Ilustrasi Akhlak Tasawuf. (Foto. Repro) MAKALAH AKHLAK TASAWUF TAUBAT Dosen Pengampu: Dr. H. Abdul Muhaya, MA. ...
TAUBAT
Dosen
Pengampu: Dr. H. Abdul Muhaya, MA.
Disusun oleh:
Faiqotun Ni’mah
(124211041)
Jurusan Tafsir Hadits
Semester II
Fakultas Ushuluddin
INSTITUT AGAMA ISLAM NEGERI WALISONGO SEMARANG
2013
BAB I. PENDAHULUAN
Islam berasal dari kata bahasa Arab “aslama” yang berarti ketundukan,
kepasrahan. Berarti, di dalam Islam
haruslah ada kepasrahan pada yang pantas menerima kepasrahan yaitu dzat yang maha
Agung, tak lain adalah Allah SWT. Di dalam agama Islam, terdapat istilah
taubat, yang pada esensinya juga merupakan kepasrahan diri hamba kepada yang
menciptakannya. Sesungguhnya taubat adalah batu pertama di jalan menuju
Tuhannya (Allah).
Di dalam Al-Qur’an yang merupakan kitab suci
kaum muslim pun, banyak terdapat ayat-ayat yang memerintahkan manusia untuk
bertaubat. Bahkan, kadang-kadang mewajibkannya. Dan juga banyak dijelaskan
bahwa Dia adalah maha penerima taubat.[1]
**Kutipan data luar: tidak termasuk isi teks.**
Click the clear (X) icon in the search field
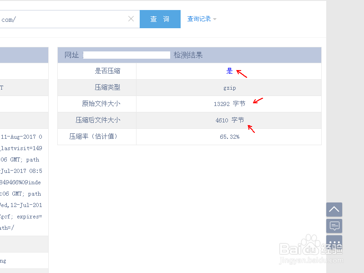Image resolution: width=364 pixels, height=273 pixels. 131,19
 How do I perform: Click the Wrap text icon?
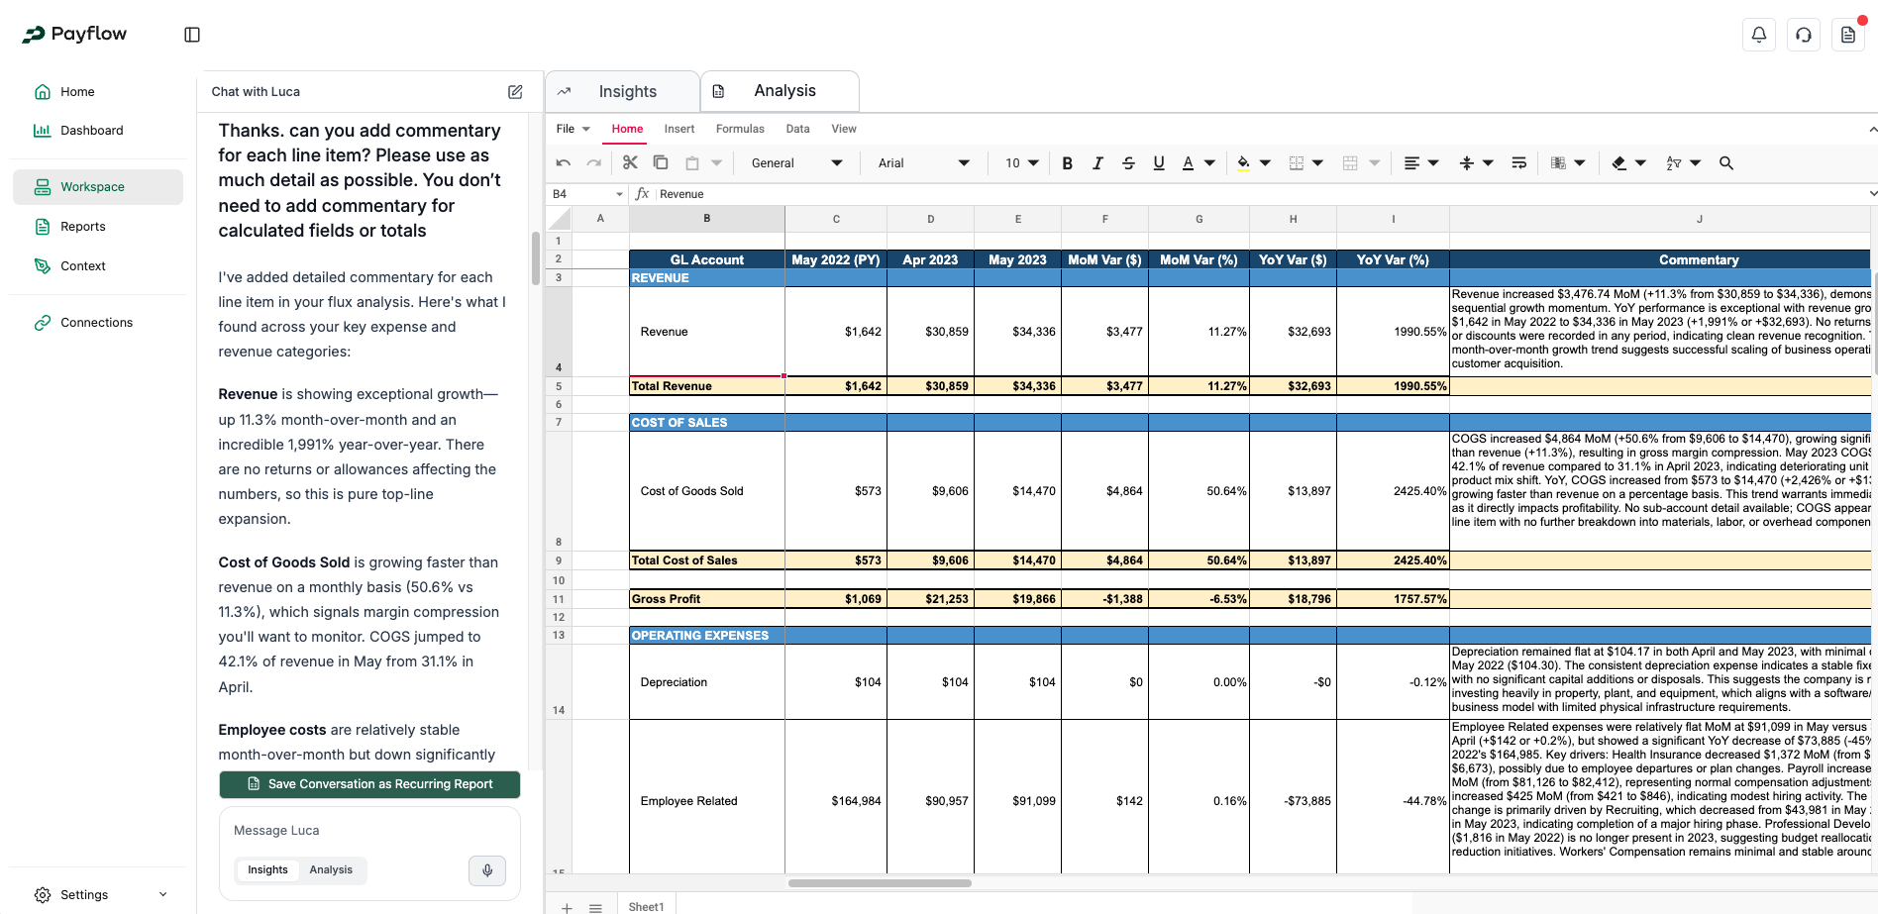1518,163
Jadi, sebagai kaum muslim, apalagi yang berada
di kalangan civitas academika Islam, sudah selayaknya memahami tentang taubat
dan diharapkan bisa mengamalkannya dalam kehidupan sehari-hari.
BAB II. RUMUSAN MASALAH
1. Apa pengertian dan unsur-unsur taubat?
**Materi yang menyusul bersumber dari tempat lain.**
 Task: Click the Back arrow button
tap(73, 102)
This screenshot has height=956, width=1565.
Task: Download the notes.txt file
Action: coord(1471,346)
2. Bagaimana kedudukan taubat dalam maqamat
shaleh?
3. Apa syarat-syarat taubat?
4. Bagaimana perbuatan yang bisa menutupi dosa
dalam bertaubat?
5. Bagaimana tingkatan dan jenis taubat?
BAB III. PEMBAHASAN
1. a. Pengertian Taubat
Ada banyak pendapat mengenai pengertian taubat. Antara lain:
Dr. Abdul Halim Mahmoud dalam bukunya Hal Ihwal Tasauf Terjemah Al
Munqidz Minadhdhalala disebutkan bahwa taubat itu adalah mensucikan manusia
dari maksiat, dan menghapus kesalahan (dosa-dosa) sebelumnya. Taubat semacam
ini mempunyai syarat yang harus dipenuhi hingga dapat menyiapkan manusia untuk
menempuh jalan menuju Allah dengan kesiapan yang sempurna. [2]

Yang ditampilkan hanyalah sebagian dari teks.